# CSR's



## pc farmer (Apr 26, 2015)

Got some CRS' for 1.99 a lb.  I know not cheap but they looked good.

Got the mini basket loaded.



Taters on the lower rack.



Flipped.



Sauced with this when about done.





Took bout 3 hours at 275.


Nice smoke ring



And my plate full.


----------



## noboundaries (Apr 26, 2015)

Dang that made me hungry!  I suddenly gotta go sauce my ribs.


----------



## WaterinHoleBrew (Apr 26, 2015)

Nice lookin CRS's & meal all together Adam.... That CSR smoke looks tasty, awesome smoke man !  

:beercheer:


----------



## b-one (Apr 26, 2015)

Looks great!


----------



## bmudd14474 (Apr 26, 2015)

Looks great Adam


----------



## pc farmer (Apr 26, 2015)

Noboundaries said:


> Dang that made me hungry!  I suddenly gotta go sauce my ribs.

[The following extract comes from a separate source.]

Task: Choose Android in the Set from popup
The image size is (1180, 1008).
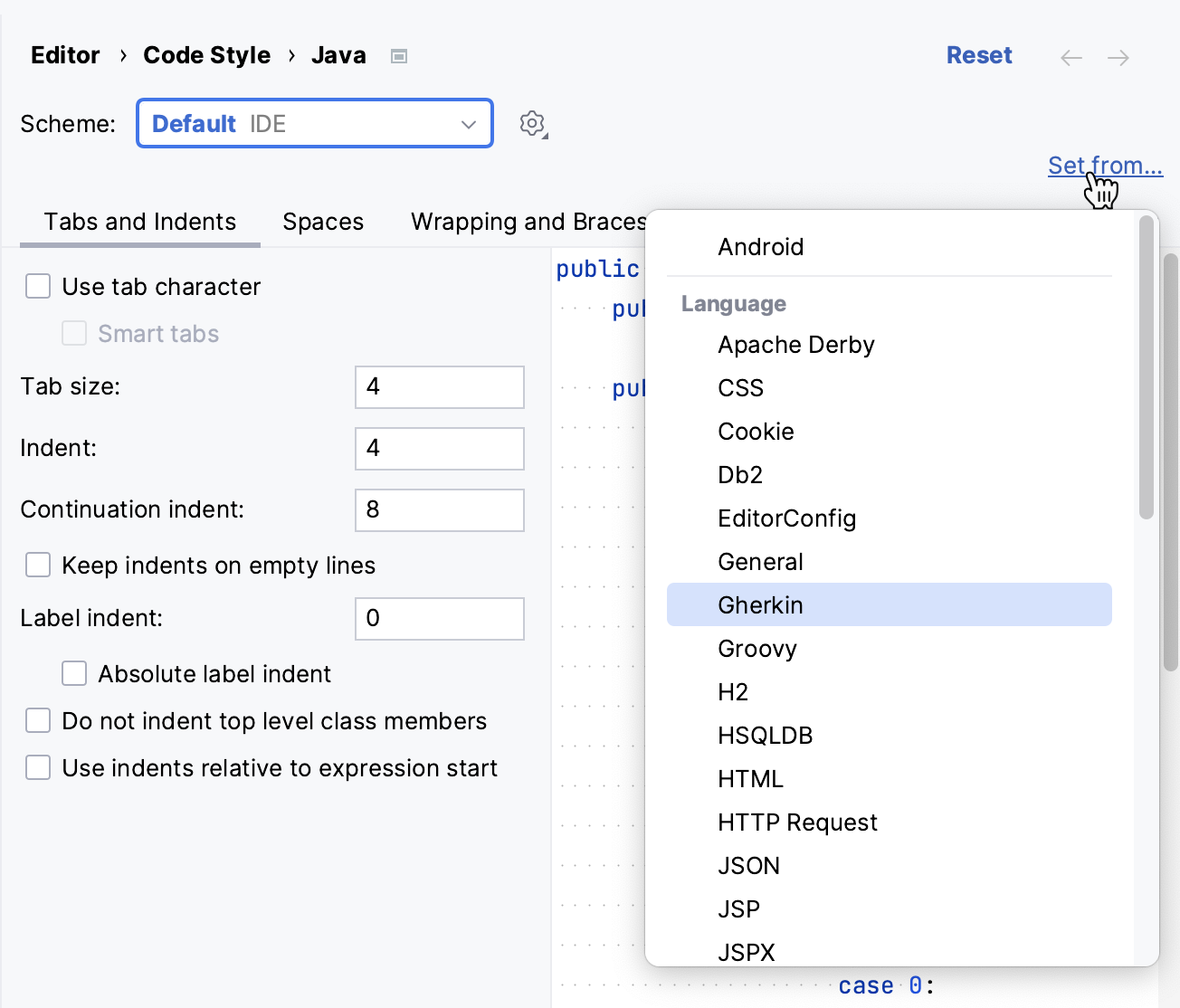Action: coord(761,246)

Thanks, I don't usually sauce stuff.  But they were very good.


----------



## pc farmer (Apr 26, 2015)

b-one said:


> Looks great!



Thanks




bmudd14474 said:


> Looks great Adam
> 
> Thanks Brian


----------



## Bearcarver (Apr 26, 2015)

Looks Great, Adam!!
	

	
	
		
		



		
			










Mighty Tasty!---------
	

	
	
		
		



		
		
	


	





I think I paid $2.59 years ago!!

Bear


----------



## pc farmer (Apr 26, 2015)

WaterinHoleBrew said:


> Nice lookin CRS's & meal all together Adam.... That CSR smoke looks tasty, awesome smoke man !
> 
> :beercheer:



Thanks Justin


----------



## pc farmer (Apr 26, 2015)

Bearcarver said:


> Looks Great, Adam!!:drool :drool
> 
> Mighty Tasty!---------:points:
> 
> ...



Thanks Bear, and I thought a paid to much.


----------



## foamheart (Apr 26, 2015)

Those look delicious and I knew who's thread it was going to be before I clicked the picture........

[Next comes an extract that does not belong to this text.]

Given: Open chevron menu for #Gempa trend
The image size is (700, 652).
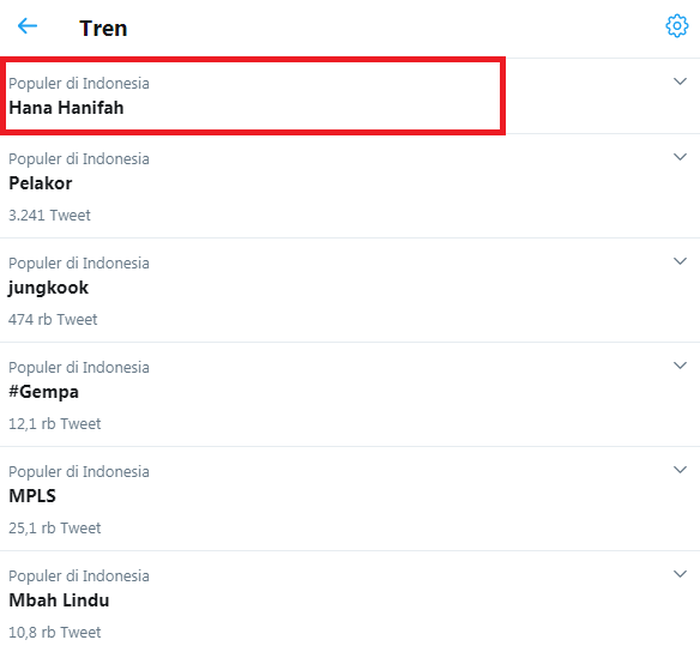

Man that is a mouthwatering plate of food.


----------



## pc farmer (Apr 26, 2015)

Foamheart said:


> Those look delicious and I knew who's thread it was going to be before I clicked the picture........
> 
> Man that is a mouthwatering plate of food.



And how did you know that?



Lol.     Thanks man.


----------



## sota d (Apr 26, 2015)

Looks great! I love CSRs, but have not smoked them yet. Definitely will give it a go now! Thanks for posting, David.


----------



## pc farmer (Apr 26, 2015)

Sota D said:


> Looks great! I love CSRs, but have not smoked them yet. Definitely will give it a go now! Thanks for posting, David.



You wont cook them any other way once you smoke them.

Just make sure to go to probe tender, not by temp.


----------



## fwismoker (Apr 26, 2015)

c farmer said:


> You wont cook them any other way once you smoke them.
> 
> Just make sure to go to probe tender, not by temp.


Loin cut CSR you have to go by temp....Shoulder def probe tender. 

Most of the ones we have here are loin...I look for the bone in loin if I can find them. I'm ways feeling up the plastic looking for the bone ones, way more juicy tender and flavorful imo.

Tasty meal Adam!


----------



## WaterinHoleBrew (Apr 26, 2015)

c farmer said:


> Sota D said:
> 
> 
> > Looks great! I love CSRs, but have not smoked them yet. Definitely will give it a go now! Thanks for posting, David.
> ...



That's great info, some smokes go by probe tender & some by IT !  Nice info Adam !   Thumbs Up


----------



## pc farmer (Apr 26, 2015)

FWIsmoker said:


> Loin cut CSR you have to go by temp....Shoulder def probe tender.
> 
> Most of the ones we have here are loin...I look for the bone in loin if I can find them. I'm ways feeling up the plastic looking for the bone ones, way more juicy tender and flavorful imo.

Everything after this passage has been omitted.